◆ WHAT TO DO:
Your reply must contain the lines from the one with "Select the USD IG gray legend swatch" through the last line of the material, exact and complete, with no pictures and no other text.

◆ THE INPUT:

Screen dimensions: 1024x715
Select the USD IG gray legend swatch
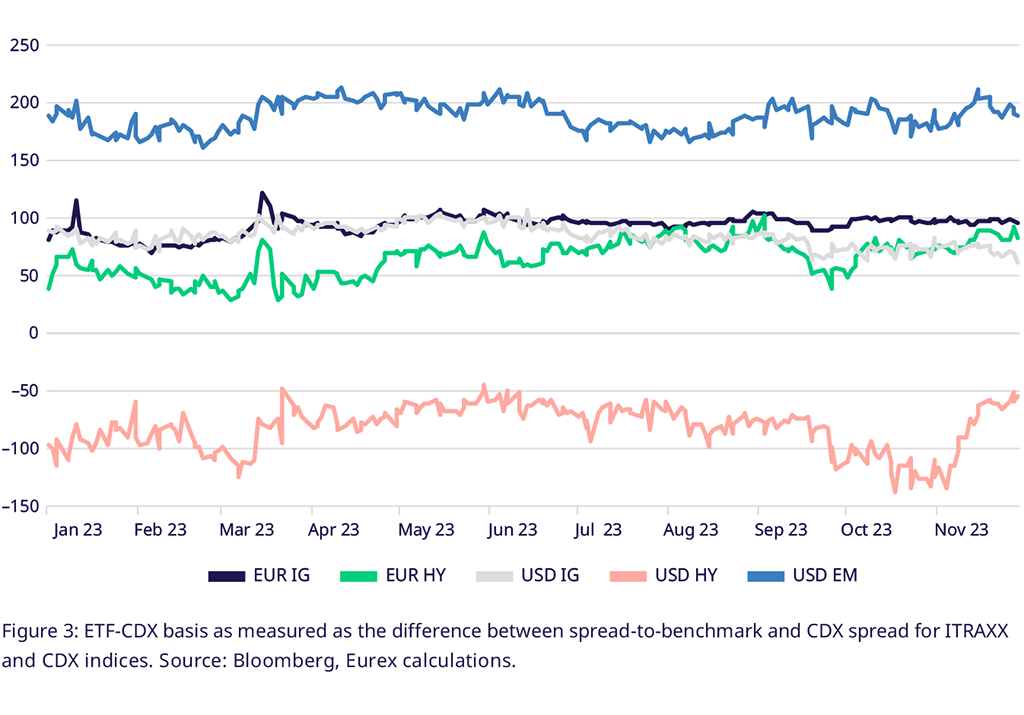click(494, 575)
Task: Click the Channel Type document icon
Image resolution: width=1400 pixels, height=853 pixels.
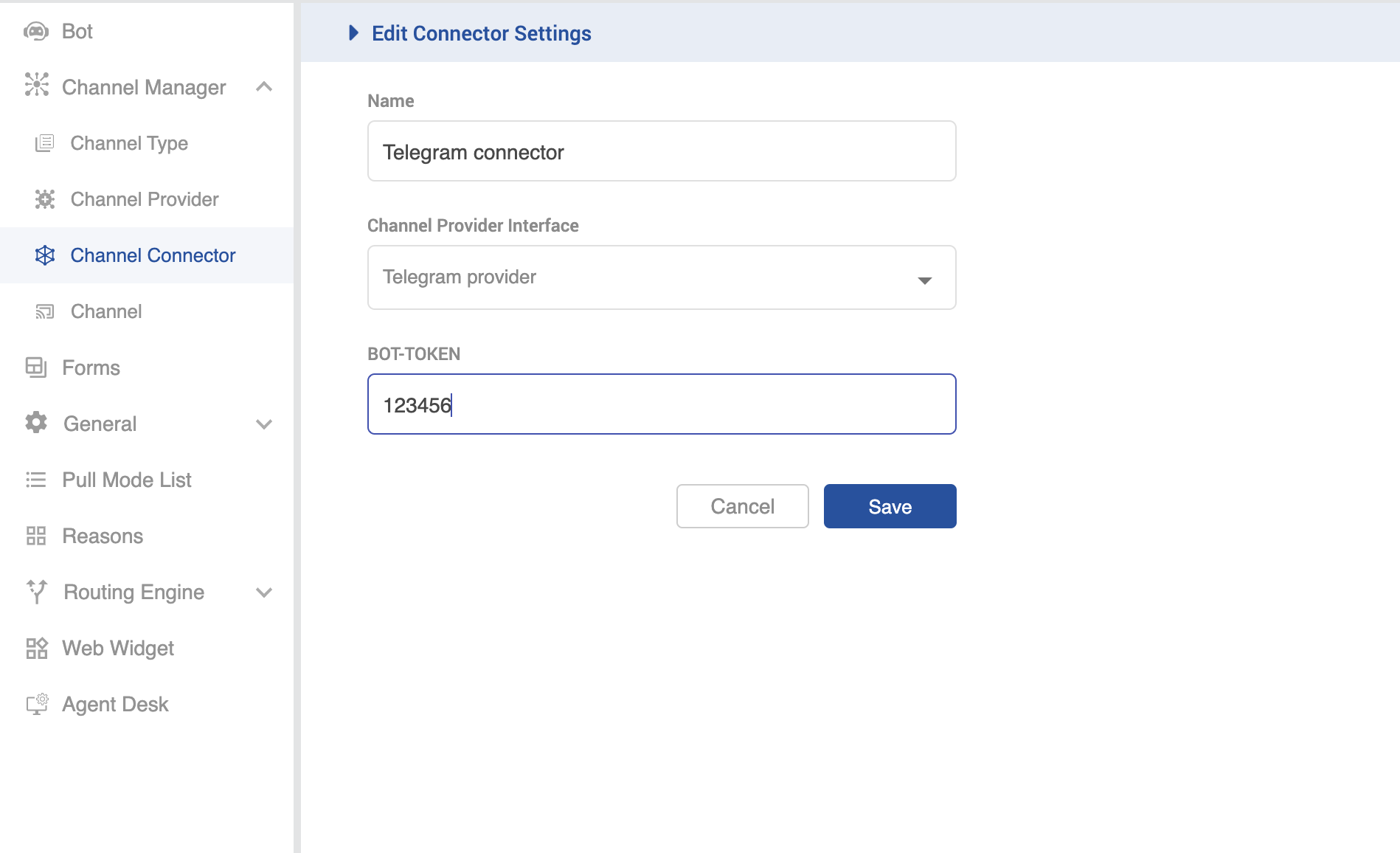Action: (x=45, y=143)
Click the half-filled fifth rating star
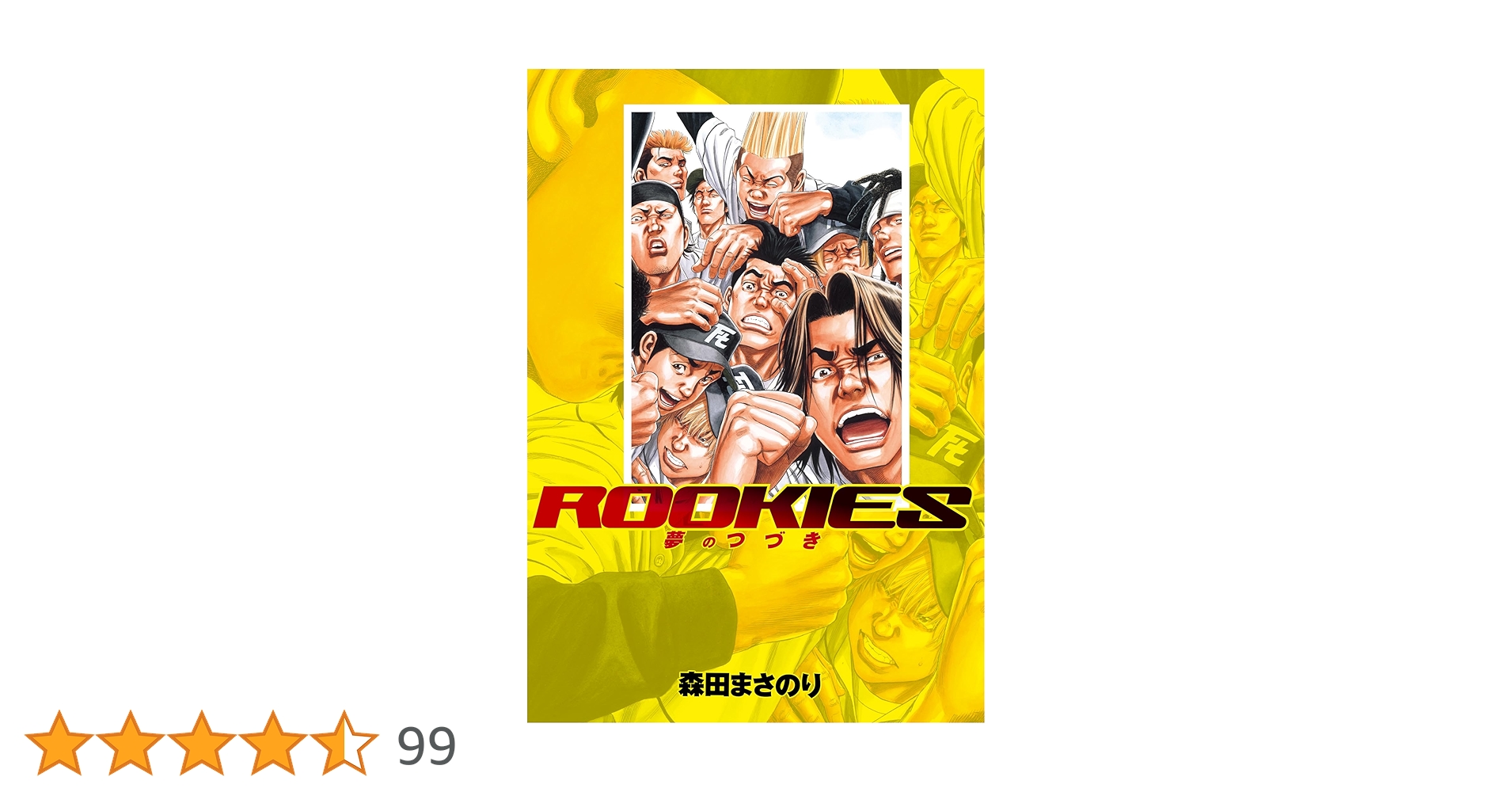The width and height of the screenshot is (1512, 792). tap(344, 743)
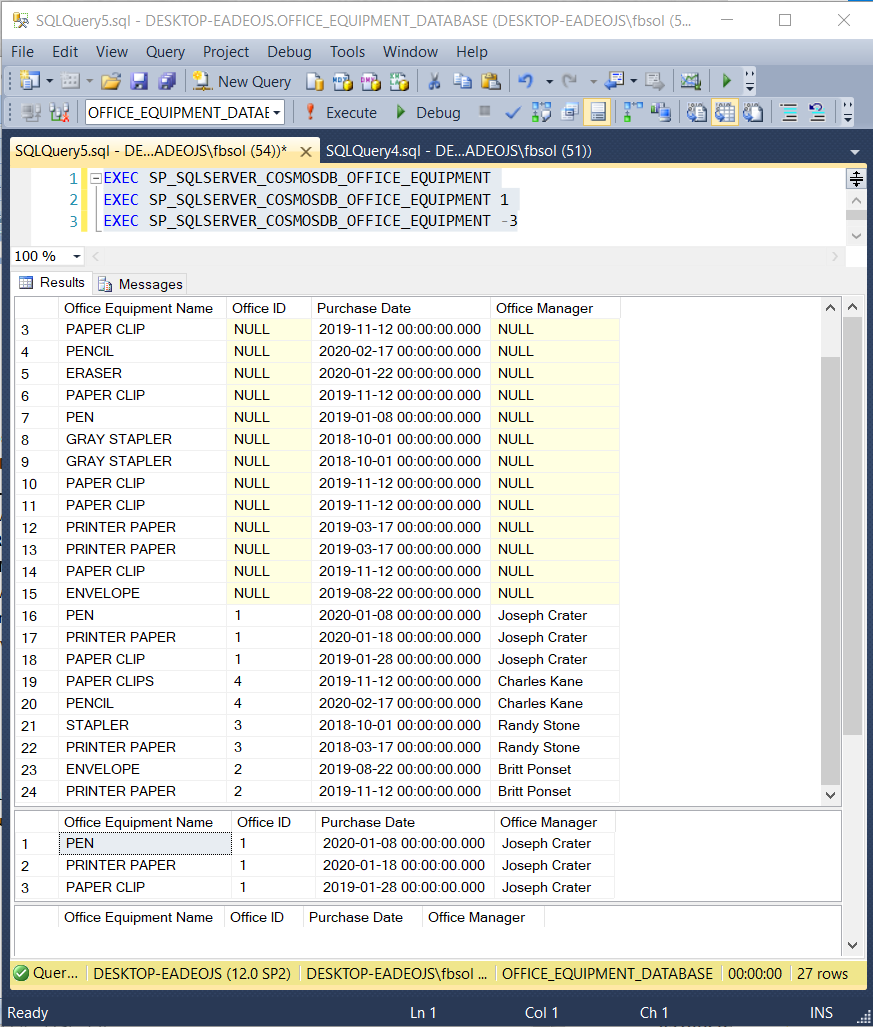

◆ ANSWER SECTION:
Select the USD IG gray legend swatch
click(494, 575)
Task: Click the Channel Type document icon
Image resolution: width=1400 pixels, height=853 pixels.
Action: (x=45, y=143)
Click the half-filled fifth rating star
The width and height of the screenshot is (1512, 792). tap(344, 743)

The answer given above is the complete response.